EXERCISE DETAILS:
Among the entries below, find all lines that include "sidebar" and copy them.

[EXCERPTED RECORDS Boundary: Start]

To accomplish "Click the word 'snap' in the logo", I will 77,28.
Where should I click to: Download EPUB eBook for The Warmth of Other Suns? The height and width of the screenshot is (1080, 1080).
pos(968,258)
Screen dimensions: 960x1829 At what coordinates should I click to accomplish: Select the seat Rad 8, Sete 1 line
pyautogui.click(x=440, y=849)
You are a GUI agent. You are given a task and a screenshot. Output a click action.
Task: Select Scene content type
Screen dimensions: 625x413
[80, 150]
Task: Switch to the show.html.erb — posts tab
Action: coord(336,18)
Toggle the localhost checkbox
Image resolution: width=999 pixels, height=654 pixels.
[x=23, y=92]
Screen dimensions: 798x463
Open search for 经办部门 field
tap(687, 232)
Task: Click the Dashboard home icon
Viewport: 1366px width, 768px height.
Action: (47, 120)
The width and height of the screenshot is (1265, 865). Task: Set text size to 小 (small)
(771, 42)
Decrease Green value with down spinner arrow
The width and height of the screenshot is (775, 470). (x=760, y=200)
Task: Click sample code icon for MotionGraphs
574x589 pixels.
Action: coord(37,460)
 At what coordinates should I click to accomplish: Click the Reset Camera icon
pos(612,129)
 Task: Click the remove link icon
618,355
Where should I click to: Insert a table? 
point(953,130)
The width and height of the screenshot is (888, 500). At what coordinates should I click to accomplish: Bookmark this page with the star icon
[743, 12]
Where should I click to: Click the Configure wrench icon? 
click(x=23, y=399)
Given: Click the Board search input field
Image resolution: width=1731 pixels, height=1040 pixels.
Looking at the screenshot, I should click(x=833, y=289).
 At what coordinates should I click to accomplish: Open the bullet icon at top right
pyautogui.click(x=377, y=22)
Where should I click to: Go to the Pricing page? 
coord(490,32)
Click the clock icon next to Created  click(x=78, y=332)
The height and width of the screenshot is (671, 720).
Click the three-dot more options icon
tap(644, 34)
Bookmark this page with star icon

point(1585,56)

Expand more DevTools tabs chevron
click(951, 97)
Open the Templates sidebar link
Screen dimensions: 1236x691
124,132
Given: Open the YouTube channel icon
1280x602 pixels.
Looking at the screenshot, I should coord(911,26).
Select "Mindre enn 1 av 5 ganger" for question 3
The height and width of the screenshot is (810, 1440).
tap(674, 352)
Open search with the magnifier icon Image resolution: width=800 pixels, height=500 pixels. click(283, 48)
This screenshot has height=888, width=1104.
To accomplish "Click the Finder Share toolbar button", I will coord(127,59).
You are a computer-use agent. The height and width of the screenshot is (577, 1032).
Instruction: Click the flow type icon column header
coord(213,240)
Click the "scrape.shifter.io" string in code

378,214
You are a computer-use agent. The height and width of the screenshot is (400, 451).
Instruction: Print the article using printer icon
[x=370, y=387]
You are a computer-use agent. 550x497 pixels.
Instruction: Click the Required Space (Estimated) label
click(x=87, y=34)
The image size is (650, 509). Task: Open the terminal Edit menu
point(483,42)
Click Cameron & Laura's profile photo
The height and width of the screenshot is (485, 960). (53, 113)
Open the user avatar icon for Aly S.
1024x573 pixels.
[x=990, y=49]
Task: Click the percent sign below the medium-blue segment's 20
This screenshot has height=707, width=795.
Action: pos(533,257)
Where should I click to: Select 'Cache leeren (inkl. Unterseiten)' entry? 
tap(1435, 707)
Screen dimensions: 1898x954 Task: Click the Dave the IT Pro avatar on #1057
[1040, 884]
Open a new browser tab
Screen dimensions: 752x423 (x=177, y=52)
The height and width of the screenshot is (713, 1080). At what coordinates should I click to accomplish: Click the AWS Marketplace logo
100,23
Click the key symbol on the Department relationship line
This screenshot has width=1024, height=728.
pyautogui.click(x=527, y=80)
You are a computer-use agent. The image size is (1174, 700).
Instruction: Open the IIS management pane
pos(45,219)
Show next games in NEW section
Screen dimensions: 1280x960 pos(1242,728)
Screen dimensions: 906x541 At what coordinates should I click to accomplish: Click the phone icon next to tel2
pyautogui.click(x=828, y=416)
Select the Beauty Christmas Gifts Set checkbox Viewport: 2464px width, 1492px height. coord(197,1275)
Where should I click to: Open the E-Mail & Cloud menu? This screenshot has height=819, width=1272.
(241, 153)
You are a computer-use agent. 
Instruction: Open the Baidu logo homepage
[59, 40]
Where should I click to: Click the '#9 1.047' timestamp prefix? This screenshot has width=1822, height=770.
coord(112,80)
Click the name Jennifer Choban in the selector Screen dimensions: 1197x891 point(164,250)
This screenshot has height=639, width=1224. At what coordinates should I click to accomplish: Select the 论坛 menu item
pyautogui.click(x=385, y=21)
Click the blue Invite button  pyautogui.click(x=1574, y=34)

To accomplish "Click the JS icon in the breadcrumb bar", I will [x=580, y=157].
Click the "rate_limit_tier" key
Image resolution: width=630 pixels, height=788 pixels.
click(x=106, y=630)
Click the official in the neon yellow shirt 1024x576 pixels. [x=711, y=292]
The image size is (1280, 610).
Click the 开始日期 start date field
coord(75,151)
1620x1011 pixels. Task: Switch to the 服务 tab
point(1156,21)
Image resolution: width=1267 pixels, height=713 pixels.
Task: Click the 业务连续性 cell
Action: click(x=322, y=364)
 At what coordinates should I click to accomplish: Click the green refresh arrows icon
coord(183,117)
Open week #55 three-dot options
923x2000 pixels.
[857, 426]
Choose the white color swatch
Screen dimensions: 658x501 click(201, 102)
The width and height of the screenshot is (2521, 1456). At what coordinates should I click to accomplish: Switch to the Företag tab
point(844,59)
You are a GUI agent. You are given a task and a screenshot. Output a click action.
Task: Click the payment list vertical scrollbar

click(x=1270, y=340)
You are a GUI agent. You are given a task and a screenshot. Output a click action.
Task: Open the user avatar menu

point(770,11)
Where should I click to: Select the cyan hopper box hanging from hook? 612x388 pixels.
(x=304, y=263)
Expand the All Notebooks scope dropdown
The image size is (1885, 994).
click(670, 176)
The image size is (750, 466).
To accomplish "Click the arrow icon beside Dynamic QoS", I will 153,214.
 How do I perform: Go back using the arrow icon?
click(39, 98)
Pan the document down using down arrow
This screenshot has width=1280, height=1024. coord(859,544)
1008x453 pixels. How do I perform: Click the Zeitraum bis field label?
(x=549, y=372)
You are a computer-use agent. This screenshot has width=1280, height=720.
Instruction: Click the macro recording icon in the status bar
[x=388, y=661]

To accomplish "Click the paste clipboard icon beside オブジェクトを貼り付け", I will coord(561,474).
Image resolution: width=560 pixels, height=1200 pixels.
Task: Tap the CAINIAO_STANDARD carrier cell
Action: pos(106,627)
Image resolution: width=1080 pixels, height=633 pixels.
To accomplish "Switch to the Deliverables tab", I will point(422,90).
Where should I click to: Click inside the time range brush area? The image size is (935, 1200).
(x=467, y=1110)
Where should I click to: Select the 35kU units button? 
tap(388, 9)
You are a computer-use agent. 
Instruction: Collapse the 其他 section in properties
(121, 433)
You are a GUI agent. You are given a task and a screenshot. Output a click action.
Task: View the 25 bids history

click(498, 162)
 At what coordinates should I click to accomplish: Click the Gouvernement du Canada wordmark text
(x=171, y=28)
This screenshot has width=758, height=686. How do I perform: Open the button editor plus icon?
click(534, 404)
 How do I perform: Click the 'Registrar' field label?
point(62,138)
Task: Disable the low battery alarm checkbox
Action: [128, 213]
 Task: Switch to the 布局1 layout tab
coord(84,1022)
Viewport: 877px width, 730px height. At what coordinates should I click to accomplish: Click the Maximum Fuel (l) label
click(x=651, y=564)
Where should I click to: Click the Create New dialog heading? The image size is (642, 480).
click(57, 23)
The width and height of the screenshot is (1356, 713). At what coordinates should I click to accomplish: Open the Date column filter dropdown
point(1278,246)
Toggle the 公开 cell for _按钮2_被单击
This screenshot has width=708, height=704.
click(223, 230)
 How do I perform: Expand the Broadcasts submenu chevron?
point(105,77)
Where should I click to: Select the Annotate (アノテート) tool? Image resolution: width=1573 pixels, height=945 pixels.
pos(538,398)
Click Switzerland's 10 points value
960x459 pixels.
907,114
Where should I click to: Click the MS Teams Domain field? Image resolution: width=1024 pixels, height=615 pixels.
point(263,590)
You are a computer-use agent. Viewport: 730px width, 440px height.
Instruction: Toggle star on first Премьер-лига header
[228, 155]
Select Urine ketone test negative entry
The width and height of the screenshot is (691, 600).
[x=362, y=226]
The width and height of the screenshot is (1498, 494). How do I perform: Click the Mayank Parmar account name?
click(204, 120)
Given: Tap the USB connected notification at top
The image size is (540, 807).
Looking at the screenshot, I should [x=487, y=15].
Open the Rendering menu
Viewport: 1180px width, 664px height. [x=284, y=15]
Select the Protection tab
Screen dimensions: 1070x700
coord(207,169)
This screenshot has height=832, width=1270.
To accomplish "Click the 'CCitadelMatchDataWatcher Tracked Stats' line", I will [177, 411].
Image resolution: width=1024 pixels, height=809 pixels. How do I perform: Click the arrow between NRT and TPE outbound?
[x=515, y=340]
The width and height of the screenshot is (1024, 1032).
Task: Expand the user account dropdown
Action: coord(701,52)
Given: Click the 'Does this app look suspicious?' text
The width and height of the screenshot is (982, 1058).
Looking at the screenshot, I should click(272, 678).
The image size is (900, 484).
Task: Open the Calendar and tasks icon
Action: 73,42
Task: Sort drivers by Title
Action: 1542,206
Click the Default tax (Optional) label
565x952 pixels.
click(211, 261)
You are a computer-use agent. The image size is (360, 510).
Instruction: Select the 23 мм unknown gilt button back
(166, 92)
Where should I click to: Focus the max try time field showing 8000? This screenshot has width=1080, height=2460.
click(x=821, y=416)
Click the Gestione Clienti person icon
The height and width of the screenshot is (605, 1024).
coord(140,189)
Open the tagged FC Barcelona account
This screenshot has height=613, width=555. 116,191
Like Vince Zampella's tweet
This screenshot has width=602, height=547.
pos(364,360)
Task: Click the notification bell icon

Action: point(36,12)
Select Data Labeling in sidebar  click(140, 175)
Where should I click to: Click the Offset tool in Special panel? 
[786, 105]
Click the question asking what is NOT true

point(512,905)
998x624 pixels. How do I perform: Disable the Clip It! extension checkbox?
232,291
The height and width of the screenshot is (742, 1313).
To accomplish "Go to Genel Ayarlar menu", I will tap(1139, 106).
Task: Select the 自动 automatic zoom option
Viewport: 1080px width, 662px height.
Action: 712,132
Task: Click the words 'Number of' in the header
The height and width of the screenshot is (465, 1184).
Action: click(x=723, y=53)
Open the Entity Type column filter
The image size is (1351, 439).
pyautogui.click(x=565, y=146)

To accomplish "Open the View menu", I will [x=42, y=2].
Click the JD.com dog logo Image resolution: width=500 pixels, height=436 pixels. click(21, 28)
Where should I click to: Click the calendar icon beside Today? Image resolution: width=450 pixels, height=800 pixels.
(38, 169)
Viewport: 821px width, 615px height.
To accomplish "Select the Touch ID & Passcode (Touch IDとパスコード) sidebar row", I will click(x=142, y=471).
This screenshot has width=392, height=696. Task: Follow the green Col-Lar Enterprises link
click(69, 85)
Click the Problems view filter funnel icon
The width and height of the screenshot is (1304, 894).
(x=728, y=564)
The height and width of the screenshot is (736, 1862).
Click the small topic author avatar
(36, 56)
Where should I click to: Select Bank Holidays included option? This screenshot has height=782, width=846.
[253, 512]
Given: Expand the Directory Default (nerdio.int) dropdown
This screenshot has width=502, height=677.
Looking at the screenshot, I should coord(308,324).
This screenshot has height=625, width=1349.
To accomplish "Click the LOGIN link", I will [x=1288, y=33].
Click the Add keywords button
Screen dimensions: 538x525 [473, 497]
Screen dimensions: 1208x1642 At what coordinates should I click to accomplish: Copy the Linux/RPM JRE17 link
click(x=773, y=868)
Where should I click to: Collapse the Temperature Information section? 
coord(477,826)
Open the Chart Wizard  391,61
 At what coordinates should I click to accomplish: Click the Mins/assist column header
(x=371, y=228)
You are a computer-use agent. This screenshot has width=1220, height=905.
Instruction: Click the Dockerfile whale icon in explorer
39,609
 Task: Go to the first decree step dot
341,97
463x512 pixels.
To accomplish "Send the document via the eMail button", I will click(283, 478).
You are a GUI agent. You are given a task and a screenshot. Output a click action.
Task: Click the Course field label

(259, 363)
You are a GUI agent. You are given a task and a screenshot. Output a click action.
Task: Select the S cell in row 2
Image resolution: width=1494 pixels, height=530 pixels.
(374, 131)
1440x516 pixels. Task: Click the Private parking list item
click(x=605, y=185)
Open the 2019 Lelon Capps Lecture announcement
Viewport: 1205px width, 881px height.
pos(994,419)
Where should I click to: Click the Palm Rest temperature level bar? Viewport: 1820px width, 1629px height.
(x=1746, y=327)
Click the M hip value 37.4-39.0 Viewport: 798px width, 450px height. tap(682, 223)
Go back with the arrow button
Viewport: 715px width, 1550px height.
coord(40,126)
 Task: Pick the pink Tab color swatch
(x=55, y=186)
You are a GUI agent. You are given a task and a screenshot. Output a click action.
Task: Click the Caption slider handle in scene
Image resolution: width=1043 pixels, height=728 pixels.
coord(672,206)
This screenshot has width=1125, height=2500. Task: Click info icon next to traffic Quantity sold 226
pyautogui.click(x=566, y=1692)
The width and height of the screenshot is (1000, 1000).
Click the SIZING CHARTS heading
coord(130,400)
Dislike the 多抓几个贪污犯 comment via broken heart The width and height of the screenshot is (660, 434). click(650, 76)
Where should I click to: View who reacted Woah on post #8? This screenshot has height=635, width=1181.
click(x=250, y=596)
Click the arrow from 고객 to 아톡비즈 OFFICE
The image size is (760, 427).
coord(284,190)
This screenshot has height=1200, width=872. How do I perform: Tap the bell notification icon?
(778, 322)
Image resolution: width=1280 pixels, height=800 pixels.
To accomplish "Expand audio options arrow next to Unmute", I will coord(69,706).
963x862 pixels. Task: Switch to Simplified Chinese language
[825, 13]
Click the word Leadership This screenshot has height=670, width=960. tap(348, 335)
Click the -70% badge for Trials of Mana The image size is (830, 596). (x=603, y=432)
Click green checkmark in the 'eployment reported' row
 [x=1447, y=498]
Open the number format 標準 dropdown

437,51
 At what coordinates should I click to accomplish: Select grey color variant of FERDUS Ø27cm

[EXCERPTED RECORDS Boundary: End]

ANSWER BOX:
Open the Templates sidebar link
Select Data Labeling in sidebar  click(140, 175)
To accomplish "Select the Touch ID & Passcode (Touch IDとパスコード) sidebar row", I will click(x=142, y=471).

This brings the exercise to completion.